15th May 2020 (VOD Premiere)
Scooby and the gang face their most challenging mystery ever: a plot to unleash the ghost dog Cerberus upon the world. As they race to stop this dogpocalypse, the gang discovers that Scooby has an epic destiny greater than anyone imagined.
Will Forte, Mark Wahlberg, Jason Isaacs, Frank Welker, Amanda Seyfried, Zack Efron, Gina Rodriguez
In Tony Cervone’s Scoob! we see how the titular mutt meets his lifelong owner Shaggy, discover how he gets his famous name, witness the formation of Mystery Inc and watch how they solve their first adventure – all within the first 10 minutes. From here, it’s all downhill so strap in for a fever dream of a plot.

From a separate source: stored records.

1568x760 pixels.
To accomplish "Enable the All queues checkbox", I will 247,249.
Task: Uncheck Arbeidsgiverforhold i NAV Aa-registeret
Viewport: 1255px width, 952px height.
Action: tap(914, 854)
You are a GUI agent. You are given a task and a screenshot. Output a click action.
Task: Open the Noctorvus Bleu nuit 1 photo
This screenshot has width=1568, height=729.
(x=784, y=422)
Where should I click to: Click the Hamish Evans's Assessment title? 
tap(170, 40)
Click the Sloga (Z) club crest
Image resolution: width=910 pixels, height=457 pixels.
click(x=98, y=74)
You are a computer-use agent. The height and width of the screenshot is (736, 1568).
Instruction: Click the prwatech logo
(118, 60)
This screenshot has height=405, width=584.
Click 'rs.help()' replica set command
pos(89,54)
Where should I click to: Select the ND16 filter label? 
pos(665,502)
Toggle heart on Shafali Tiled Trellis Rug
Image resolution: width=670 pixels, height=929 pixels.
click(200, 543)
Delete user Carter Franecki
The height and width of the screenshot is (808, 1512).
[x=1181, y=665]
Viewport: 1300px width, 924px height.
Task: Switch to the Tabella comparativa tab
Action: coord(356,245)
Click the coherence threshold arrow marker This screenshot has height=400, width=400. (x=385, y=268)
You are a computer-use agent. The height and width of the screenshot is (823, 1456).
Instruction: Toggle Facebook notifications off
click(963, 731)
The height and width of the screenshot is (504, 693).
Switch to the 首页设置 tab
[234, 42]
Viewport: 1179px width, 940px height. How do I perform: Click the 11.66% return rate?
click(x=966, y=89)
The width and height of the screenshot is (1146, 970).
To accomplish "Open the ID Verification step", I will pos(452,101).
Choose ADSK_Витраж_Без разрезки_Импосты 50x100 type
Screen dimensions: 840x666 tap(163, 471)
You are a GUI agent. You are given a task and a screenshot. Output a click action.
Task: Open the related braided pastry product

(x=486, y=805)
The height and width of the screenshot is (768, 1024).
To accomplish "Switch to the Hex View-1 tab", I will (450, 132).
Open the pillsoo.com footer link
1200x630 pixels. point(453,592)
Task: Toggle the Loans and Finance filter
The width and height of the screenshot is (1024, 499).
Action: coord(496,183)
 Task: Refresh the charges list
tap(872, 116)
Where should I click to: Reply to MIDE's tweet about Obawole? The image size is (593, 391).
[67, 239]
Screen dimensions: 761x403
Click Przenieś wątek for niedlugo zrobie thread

The real meat on the bone comes after, as Simon Cowell (?) convinces Shaggy & Scoob during a meal at a diner that they don’t belong in the group. Dejected, they go bowling where they’re met by Gru’s min… I mean, chainsaw wielding robots that have disguised themselves as the pins. After being chased into an alley, they’re beamed up into a ship where they’re greeted by the vessel’s captain, Dee Dee Sykes. Also aboard is their hero, The Blue Falcon and his sidekick Dynomutt The Wonder Dog. Here, they learn of a scheme concocted by Dick Dastardly (yes, that Dick Dastardly) to collect the three skulls of Cerebrus, the tri-headed Gatekeeper of the Gates of Hell. Still with me? Good.
Scooby apparently holds the final key to unlock the Gates. Dastardly had previously opened a portal there to steal its riches, but when his beloved Muttley went to retrieve the gold he was unable to return to Earth. He wants to re-open the gates to be reunited with his partner in crime. Meanwhile, back on the ground, the rest of Mystery Inc are astonished to learn that they’re still in the movie and also of their friends’ capture. Through social media, no less.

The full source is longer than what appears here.